> What is expected
Which lines in the records below hold the word "Expand"? Copy each of them.

> Given entries
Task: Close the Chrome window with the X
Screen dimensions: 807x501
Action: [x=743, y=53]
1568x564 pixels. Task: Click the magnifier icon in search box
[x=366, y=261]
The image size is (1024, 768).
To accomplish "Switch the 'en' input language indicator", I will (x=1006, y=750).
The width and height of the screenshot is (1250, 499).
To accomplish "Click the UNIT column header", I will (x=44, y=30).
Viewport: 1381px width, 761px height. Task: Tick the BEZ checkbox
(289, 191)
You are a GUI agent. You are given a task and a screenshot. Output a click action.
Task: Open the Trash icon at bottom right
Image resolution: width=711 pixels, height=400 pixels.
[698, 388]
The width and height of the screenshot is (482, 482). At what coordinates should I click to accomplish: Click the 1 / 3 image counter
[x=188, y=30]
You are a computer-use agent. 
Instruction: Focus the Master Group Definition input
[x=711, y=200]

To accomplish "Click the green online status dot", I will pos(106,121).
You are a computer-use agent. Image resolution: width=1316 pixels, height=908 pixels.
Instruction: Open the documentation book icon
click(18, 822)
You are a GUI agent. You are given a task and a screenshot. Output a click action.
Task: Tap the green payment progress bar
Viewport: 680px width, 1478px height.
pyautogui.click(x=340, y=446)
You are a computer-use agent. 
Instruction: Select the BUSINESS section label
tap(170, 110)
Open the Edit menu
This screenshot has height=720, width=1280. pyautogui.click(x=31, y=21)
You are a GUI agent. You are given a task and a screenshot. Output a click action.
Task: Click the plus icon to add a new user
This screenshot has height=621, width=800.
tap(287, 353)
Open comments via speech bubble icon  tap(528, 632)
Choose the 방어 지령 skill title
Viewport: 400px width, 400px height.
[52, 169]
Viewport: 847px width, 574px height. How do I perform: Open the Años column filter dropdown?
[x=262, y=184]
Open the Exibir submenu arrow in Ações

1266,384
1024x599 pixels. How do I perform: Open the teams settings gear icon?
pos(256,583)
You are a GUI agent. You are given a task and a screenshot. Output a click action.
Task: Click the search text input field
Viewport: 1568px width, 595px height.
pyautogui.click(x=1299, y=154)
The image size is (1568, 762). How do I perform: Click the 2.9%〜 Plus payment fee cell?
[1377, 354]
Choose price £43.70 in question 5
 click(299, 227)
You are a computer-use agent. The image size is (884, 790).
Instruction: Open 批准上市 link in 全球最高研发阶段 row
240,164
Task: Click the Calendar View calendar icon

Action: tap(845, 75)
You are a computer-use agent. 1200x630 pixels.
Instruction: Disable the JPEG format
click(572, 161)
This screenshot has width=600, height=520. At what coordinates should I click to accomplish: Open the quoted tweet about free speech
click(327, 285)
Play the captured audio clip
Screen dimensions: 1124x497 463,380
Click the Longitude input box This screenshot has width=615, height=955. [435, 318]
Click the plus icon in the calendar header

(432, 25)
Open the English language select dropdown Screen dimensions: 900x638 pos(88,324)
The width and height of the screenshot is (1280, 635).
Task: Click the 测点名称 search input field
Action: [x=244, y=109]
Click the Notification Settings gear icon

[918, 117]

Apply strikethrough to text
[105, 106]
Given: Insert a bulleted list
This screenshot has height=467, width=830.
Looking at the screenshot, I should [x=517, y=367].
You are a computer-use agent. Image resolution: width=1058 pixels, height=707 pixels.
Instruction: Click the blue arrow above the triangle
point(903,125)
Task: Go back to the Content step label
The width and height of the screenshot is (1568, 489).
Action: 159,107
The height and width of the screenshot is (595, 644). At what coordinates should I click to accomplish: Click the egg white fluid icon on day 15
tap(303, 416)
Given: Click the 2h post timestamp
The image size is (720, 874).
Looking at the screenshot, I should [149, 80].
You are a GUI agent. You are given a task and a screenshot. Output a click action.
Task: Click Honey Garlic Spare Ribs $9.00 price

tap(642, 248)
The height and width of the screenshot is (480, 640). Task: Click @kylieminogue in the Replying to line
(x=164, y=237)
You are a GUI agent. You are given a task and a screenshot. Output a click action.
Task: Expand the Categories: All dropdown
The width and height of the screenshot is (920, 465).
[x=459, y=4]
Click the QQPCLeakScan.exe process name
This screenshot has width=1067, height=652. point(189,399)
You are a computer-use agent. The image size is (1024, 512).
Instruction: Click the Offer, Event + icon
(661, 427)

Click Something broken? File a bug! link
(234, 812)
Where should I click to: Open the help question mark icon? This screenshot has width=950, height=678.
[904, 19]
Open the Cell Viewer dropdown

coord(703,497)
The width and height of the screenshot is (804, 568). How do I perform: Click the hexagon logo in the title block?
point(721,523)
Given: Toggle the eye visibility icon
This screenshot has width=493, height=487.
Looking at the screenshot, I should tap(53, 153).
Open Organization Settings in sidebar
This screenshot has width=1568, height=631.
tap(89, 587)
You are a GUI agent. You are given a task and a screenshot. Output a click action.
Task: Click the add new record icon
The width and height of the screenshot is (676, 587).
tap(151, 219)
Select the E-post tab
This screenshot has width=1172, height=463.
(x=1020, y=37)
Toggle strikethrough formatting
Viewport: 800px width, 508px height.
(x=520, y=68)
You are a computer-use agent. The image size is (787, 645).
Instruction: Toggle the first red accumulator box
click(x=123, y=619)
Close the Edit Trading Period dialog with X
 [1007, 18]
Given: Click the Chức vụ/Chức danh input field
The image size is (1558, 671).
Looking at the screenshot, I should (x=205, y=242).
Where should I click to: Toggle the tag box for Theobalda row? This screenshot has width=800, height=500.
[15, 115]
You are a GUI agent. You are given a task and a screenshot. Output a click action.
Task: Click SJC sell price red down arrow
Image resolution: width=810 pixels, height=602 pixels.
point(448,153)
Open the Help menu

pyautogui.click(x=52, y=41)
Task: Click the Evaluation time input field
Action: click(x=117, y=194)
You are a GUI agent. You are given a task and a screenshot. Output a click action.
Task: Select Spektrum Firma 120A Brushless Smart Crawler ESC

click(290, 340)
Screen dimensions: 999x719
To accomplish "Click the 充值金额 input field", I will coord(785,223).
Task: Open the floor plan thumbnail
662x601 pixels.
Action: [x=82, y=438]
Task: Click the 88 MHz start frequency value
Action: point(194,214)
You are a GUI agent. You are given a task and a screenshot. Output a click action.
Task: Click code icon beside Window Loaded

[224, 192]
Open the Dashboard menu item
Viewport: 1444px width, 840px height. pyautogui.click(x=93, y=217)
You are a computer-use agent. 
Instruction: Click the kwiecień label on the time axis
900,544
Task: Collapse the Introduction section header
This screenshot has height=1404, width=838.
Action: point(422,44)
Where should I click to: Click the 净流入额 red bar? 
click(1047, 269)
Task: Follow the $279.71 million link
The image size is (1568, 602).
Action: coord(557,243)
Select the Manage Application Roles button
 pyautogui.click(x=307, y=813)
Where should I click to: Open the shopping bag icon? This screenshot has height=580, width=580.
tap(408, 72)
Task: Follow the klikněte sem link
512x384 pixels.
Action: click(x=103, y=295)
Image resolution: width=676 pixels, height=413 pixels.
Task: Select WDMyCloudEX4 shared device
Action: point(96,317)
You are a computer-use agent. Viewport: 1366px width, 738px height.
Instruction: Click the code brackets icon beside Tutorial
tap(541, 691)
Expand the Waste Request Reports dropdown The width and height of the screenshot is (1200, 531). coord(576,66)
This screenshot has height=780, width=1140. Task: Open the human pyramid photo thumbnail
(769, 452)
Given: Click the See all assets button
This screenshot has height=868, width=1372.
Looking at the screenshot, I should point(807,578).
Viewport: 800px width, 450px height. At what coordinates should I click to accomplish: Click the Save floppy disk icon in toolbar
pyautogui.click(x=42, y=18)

> Output of the task
Task: Expand the Categories: All dropdown
Expand the Waste Request Reports dropdown The width and height of the screenshot is (1200, 531). coord(576,66)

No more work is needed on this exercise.